Я пождал, когда они ушли, да пробрался домой, а теперь вот к тебе прибег. И мой сказ тебе: надобно от злодеев спасаться. Изведут они тебя, как пить дать, изведут. Бога они не боятся, людей и подавно.
Андрей Алексеевич сидел бледный и удрученный.
Он несколько раз прерывал речь пестуна возгласами то недоверия, то гнева.
Когда старик закончил, он быстро поднялся и в волнении заходил по комнате.
– Знаешь, Матвеич, – сказал он, – и надо мне тебе верить, и не верится. Ну, можно ль, чтобы отчим… Да что же он за злодей такой?

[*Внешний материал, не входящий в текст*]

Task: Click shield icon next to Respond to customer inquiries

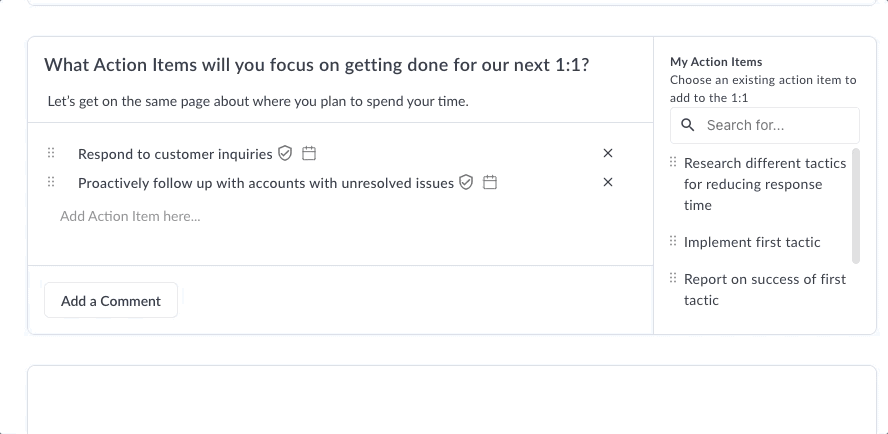Action: [x=285, y=154]
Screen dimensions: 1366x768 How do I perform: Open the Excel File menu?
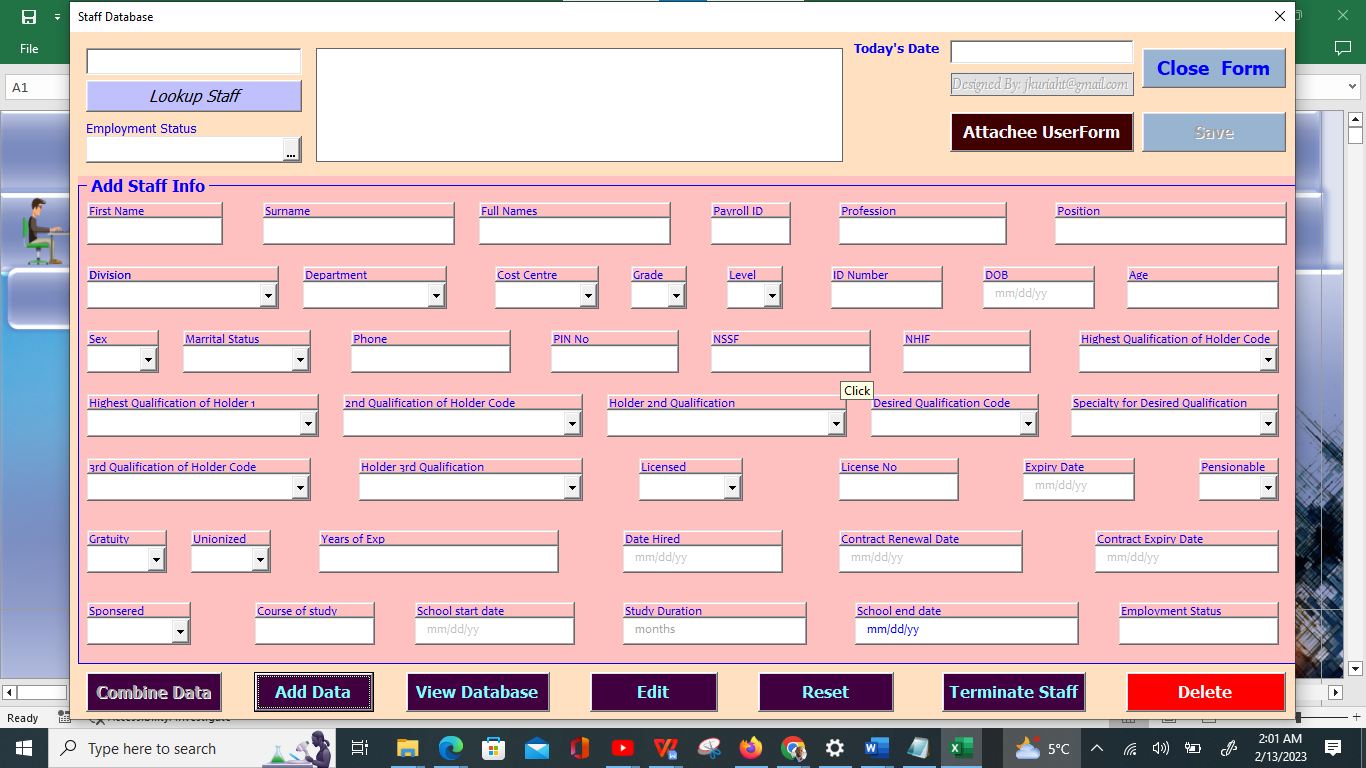coord(29,48)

– Злодей и есть. Какой же не злодей?
– Да на что ему смерть моя?
– На что? Да ведь, ежели ты помрешь, он всем владеть будет. Так и в духовной прописано. Сам слышал, как отец Василий читал твоей матушке, когда она Богу душу отдавала. Ежели ты помрешь – все вотчиму. Из-за этого он тебя и хочет спровадить.
– Пойду-ка я к нему, – с гневом вскричал юноша, – и скажу, что мне все ведомо. Что он сущий злодей, Бога позабывший, и чтоб он убирался бы поскорей из моего дома.
Большерук замахал руками.
– Тише!.. Не кричи, – промолвил он. – А о сем и думать нельзя. Он только и скажет одно: знать ничего не знаю, ведать не ведаю, мало ль, дескать, тебе наговорили! А тебя за продерзости он еще в подклеть запрет. И ничего ты не сделаешь, потому пока тебе двадцати годов нет, он здесь хозяин. А в подклети они тебя и заморят. Нет, пока что надобно тебе отсюдова уйти. Это уж, как люблю тебя, говорю.

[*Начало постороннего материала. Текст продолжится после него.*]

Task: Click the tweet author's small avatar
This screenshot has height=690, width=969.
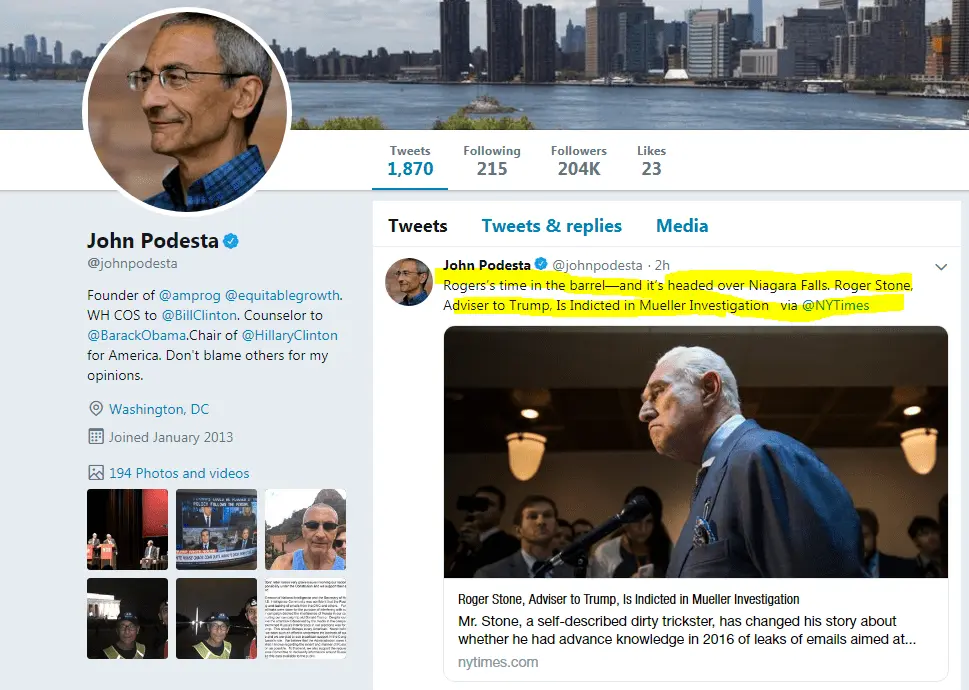Action: 409,281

– Покидать кров родимый? Из-за чего?
– Чтоб жизнь спасти. Пройдет мало времени, вернешься сюда хозяином и Некомата прогонишь. А пока послушайся – уезжай.
– Куда уехать? – грустно промолвил молодой человек.

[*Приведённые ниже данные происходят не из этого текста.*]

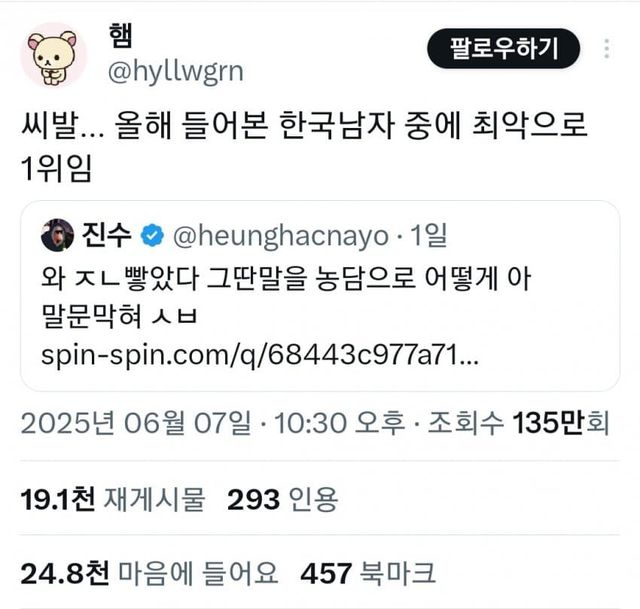The width and height of the screenshot is (640, 609).
Task: Click the quoted tweet text body
Action: tap(286, 297)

– Ты вот что, не печалься, не убивайся, – сказал Большерук, и голос его задрожал, – всякому Господь испытанье посылает. И тебе тоже… Ты не бойся, а на Бога надейся. Я ж тебя не оставлю: какую могу, завсегда помощь окажу. Сам знаешь, люб ты мне, как сын родной. Поедем мы, родненький, отсель, времени не вадя. У тебя в Рязани дядя живет, отца твоего брат родной. Лет десяток, как он от Москвы к рязанскому князю отъехал… Вот мы к нему и будем путь держать.
– Из своего дома бежать. Матушка! Кабы встала ты из своего гроба… – как стон вырвалось у юноши.